Коул ничего не украла за всю свою жизнь. Даже лак для ногтей или дешевые сережки в одном из торговых центров Йоханнесбурга, давая выход дерзкому подростковому бунтарству. В отличие от Билли, которая запихивала подушку под платье, притворяясь беременной в шестнадцать лет, вызывая этим праведное негодование пожилых дам и пользуясь почтительным отношением других покупателей. Благожелатели покупали ей упаковки памперсов и детского питания, которые она через двадцать минут возвращала назад, обменивая на сигареты и кока-колу, после чего отправлялась в школу и продавала свою добычу другим ученикам. «Как же в ней была сильна предпринимательская жилка», – думает Коул, отгибая ножки и распрямляя туловище своей бумажной фигурки. Она ставит ее на пакетик с кетчупом.
– Я схожу отолью. Стереги моего слоника. И рюкзачок.
Мила с сомнением трогает кособокое бумажное животное.
– Мам, это оскорбление всем слонам.
Но Коул смотрит на рыжеволосую женщину средних лет, направляющуюся в туалет со старательной осторожностью сильно пьяного человека, то и дело поправляя постоянно сползающую с плеча полосатую сумочку под зебру.
Когда Коул добирается до женского туалета, там уже никого нет. Над зеркалом на бетонной стене неоновая вывеска провозглашает курсивом: «Молодость не имеет возраста». Эта надпись так раздражает Коул, что ей хочется разбить зеркало. А также она раздражена тем, что упустила свой шанс.
«Всегда будет еще одна возможность», – говорил Девон, однако сейчас от этого утешения столько же толку, сколько от елейного послания на стене. Возможно, эта логика была применима, когда ей нужно было общежитие художников в Праге, потому что Майлсу тогда было всего шесть месяцев от роду и она еще не отняла его от груди. Но красивые афоризмы не катят, когда от упомянутой возможности будет зависеть, умрут ли они от голода посреди пустыни в машине с пустым бензобаком. А это уже совершенно другой расклад, твою мать.

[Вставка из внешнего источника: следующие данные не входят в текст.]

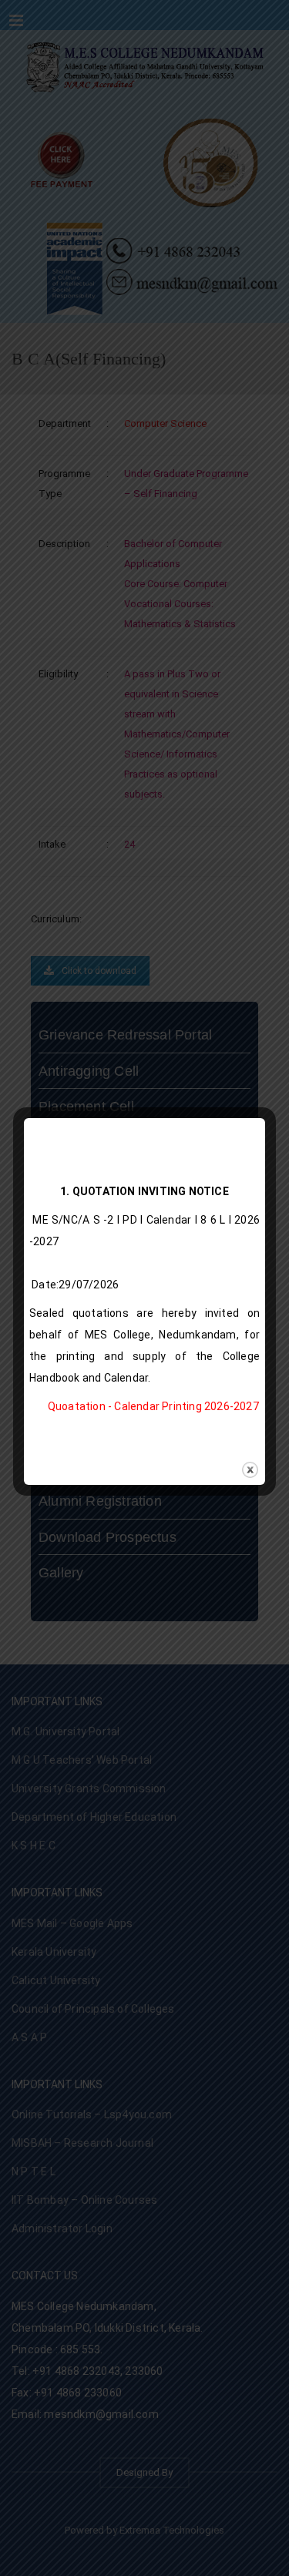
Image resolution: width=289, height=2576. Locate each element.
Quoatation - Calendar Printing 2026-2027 (153, 1406)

Коул выходит из женского туалета и толкает дверь в мужской. Рыжеволосая бросает на нее злобный взгляд – «ну хорошо, вот я такая», и продолжает красить губы, глядя на себя в зеркало, над которым, к счастью, нет никаких житейских мудростей. Ее сумочка стоит на краю раковины, расстегнутая, обнажающая содержимое, в том числе такой же полосатый, как зебра, бумажник.
– Эй, милочка, у тебя пудра есть? – спрашивает она.

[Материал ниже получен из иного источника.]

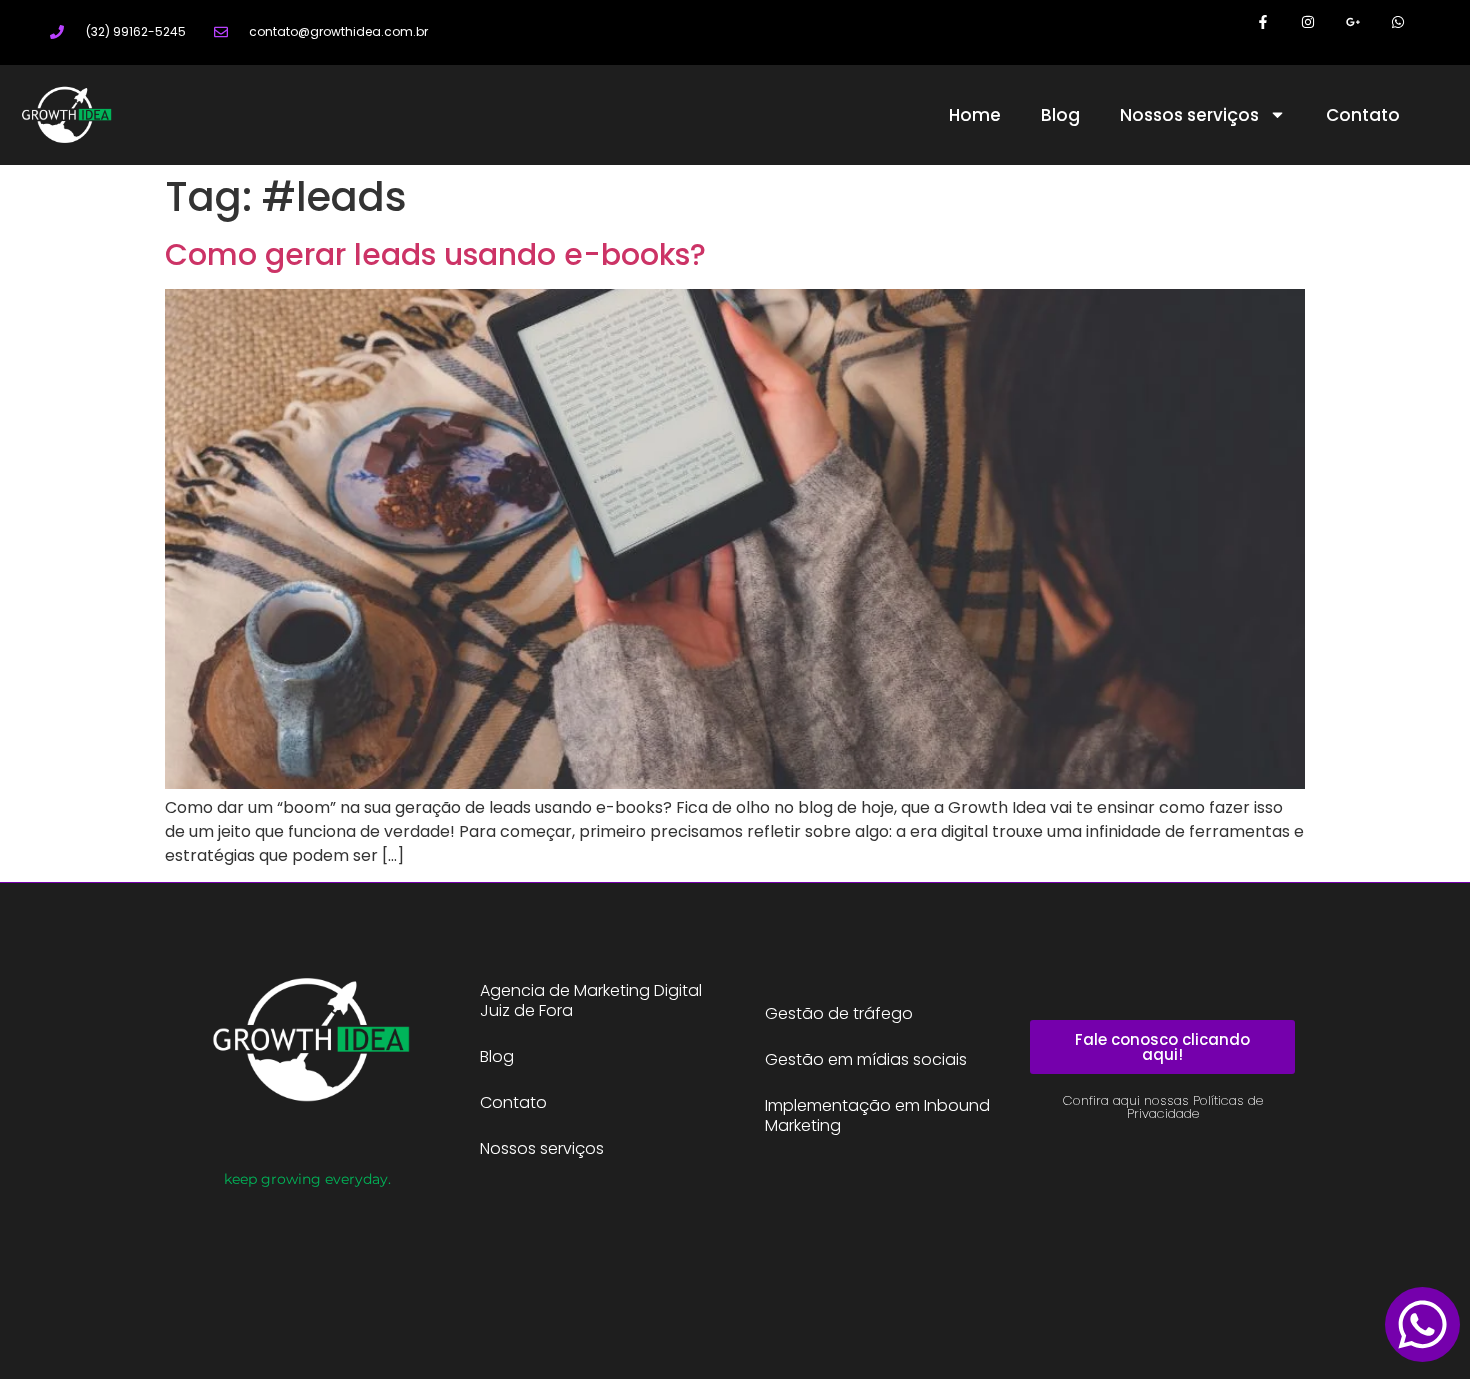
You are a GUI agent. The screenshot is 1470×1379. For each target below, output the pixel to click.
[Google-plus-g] (1352, 22)
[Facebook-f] (1263, 22)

– О. Мм. Сейчас посмотрю. Может быть, есть. – Коул хлопает себя по карманам, словно когда-либо принадлежала к тем женщинам, которые носят с собой запасы косметики.
– Спасибочки. А то я вся вспотела. – Рыжеволосая опасно раскачивается на высоких каблуках. – Даже не хотела идти. Но сегодня день рождения Брианны. Круглая цифра. Полтинник. – Умолкнув, она крепко хватается за раковину и мутными глазами смотрит на свое отражение.

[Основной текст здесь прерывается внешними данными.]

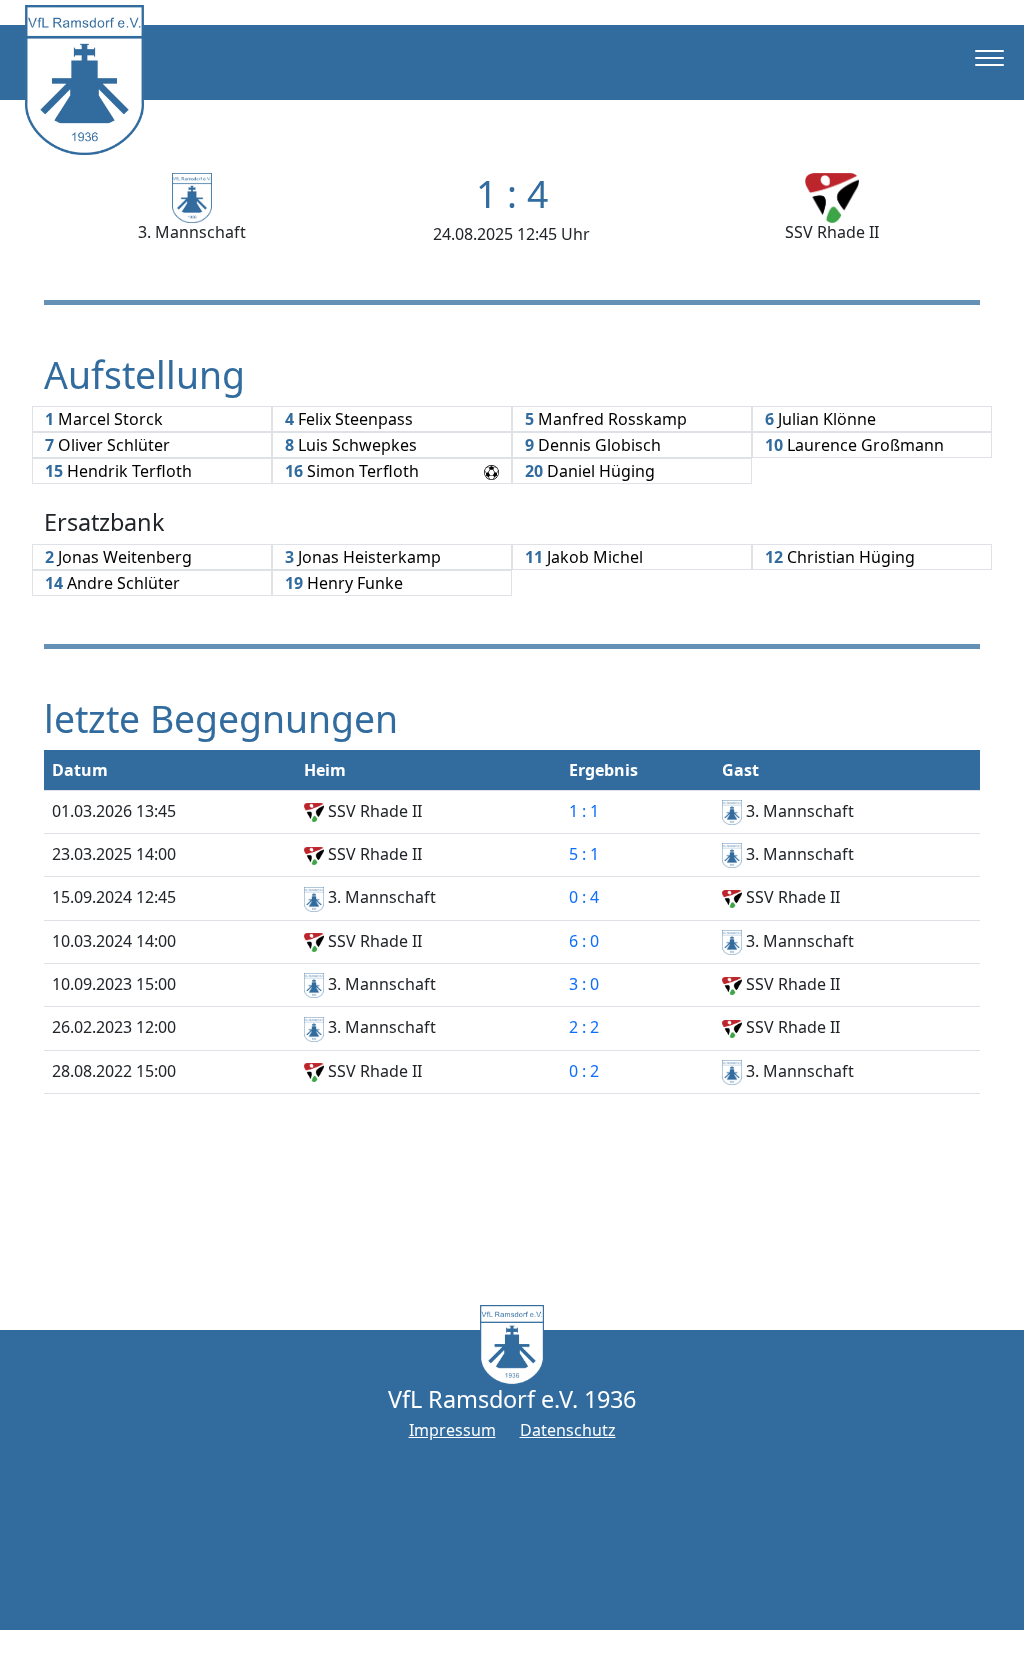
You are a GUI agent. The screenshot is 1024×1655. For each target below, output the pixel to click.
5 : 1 (584, 854)
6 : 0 (584, 941)
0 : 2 (584, 1071)
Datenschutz (568, 1430)
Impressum (452, 1430)
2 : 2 (584, 1027)
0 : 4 (584, 897)
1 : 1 (584, 811)
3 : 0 (584, 984)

Не может быть, крошка, чтобы это было труднее, чем убить человека.
– Знаешь, мы договорились покончить с собой. Если нам стукнет сорок, а мы еще одинокие. Или если выйдем замуж друг за друга. Видишь, как классно это обернулось! – Рыжеволосая рыгает, прикрывая рот рукой, что нередко предшествует позывам рвоты. – Слушай, можно тебя кое о чем попросить?
– Боюсь, пудры у меня нет.
– Тебе когда-нибудь доставляло удовольствие лизать женскую киску?
– Полагаю, ко всему можно привыкнуть, – выдавливает Коул, и тут в туалет врывается Мила.
– Мама!
Пьяная женщина вздрагивает от неожиданности, отшатывается назад и смахивает сумочку с раковины. Сумочка рассыпает свое содержимое по полу.
– Майлс! – Коул поспешно поправляет себя: – Мила!
– О-ооо блин! – говорит рыжеволосая. – Ооо, кажется, я сломала каблук.
– Извини! Я не знал, где ты! В женском тебя не оказалось! Ты должна была меня предупредить!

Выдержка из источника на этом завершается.